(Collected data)
----
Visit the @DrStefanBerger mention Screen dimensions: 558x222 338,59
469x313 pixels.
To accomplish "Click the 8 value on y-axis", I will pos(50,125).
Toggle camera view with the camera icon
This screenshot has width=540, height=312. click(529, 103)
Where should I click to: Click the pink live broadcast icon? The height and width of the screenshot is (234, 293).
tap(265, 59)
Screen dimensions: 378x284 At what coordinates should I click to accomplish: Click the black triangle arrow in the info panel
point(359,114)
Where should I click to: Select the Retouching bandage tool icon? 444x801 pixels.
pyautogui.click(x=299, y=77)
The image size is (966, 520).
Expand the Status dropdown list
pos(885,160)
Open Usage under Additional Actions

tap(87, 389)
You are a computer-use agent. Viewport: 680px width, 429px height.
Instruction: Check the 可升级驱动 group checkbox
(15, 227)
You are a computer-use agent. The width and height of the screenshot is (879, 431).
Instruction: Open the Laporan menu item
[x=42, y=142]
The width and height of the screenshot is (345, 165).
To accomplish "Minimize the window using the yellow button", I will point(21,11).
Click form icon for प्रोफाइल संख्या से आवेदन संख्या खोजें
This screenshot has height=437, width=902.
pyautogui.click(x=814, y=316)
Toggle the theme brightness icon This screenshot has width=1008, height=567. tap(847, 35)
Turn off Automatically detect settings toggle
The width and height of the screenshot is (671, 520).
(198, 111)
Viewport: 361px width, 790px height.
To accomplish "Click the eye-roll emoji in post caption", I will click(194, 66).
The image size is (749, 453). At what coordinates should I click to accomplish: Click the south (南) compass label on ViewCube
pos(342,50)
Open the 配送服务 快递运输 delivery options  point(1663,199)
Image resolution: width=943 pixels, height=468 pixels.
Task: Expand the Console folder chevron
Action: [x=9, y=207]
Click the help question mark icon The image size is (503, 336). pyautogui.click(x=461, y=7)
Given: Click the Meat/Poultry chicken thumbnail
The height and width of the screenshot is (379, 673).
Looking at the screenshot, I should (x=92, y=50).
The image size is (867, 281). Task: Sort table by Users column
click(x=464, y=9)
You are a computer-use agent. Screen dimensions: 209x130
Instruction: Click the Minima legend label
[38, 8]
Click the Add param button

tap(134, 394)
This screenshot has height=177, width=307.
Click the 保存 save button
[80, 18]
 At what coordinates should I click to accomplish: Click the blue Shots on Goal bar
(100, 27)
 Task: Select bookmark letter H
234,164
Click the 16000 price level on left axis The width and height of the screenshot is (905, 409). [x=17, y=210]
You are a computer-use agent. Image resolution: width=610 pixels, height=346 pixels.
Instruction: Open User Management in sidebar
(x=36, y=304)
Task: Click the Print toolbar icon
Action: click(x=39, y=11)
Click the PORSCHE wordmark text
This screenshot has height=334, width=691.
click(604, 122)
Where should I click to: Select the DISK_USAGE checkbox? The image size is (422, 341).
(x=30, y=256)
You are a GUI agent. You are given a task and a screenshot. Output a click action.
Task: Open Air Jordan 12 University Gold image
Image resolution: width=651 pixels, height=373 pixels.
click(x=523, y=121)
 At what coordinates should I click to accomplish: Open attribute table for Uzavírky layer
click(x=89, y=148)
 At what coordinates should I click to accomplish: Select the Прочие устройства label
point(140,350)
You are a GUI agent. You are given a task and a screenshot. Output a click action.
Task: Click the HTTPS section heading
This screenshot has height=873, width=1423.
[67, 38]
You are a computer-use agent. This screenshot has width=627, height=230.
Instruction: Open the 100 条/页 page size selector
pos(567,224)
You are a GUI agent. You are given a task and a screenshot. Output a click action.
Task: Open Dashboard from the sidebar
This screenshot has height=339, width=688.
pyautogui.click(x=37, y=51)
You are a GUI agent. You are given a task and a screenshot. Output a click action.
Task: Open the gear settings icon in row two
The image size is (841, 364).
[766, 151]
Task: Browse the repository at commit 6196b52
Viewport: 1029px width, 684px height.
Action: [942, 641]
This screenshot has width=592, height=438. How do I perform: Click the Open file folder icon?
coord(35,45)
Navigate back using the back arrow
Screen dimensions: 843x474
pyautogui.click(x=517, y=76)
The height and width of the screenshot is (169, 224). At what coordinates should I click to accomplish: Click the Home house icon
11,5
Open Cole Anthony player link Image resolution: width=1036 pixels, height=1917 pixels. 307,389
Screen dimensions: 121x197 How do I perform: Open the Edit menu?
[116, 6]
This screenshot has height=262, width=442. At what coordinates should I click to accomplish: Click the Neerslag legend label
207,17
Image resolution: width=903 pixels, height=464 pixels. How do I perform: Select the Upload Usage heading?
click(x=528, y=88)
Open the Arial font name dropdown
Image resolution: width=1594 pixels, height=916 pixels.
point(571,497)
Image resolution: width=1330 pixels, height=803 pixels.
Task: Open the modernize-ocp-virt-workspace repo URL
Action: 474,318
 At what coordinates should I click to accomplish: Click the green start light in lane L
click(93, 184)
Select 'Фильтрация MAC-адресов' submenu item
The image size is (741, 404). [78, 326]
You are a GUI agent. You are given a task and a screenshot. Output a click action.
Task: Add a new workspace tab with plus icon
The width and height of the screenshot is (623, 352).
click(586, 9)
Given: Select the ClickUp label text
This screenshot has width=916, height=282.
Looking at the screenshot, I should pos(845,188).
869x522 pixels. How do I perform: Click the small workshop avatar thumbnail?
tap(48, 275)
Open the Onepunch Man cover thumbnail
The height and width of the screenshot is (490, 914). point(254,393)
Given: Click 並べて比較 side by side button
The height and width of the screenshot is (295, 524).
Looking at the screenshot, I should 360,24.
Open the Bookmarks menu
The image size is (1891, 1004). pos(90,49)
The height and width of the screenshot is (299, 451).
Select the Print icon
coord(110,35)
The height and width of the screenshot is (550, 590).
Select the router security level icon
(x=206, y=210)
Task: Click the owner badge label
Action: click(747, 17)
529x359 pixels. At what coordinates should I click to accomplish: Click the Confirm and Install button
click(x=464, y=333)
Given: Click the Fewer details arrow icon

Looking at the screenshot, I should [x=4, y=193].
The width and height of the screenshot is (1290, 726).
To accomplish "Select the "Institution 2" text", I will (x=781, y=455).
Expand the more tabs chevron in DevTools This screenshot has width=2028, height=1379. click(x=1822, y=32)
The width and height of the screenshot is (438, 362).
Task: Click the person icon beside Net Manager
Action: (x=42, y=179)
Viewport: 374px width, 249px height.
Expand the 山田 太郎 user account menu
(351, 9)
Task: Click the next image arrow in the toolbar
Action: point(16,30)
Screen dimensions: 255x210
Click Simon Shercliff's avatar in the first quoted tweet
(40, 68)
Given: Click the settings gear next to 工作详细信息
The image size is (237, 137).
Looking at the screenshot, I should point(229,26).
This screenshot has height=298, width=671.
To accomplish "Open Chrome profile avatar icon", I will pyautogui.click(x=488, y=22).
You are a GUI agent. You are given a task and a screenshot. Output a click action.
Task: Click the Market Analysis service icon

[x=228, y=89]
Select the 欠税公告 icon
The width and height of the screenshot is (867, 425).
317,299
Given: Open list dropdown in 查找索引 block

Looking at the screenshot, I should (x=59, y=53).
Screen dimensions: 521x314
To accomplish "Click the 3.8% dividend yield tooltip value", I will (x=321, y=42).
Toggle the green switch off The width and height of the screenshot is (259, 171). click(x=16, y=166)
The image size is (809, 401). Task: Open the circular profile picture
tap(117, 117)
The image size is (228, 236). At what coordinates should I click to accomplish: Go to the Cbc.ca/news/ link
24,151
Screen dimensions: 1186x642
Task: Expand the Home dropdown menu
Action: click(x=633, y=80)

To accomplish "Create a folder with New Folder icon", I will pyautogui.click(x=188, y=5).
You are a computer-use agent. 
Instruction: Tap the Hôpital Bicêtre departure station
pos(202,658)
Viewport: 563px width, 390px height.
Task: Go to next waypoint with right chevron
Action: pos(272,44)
----
## What you have to do
Return only the lines of the records in which the string "gear" appears.

## Response below
Task: Open the gear settings icon in row two
Given: Click the settings gear next to 工作详细信息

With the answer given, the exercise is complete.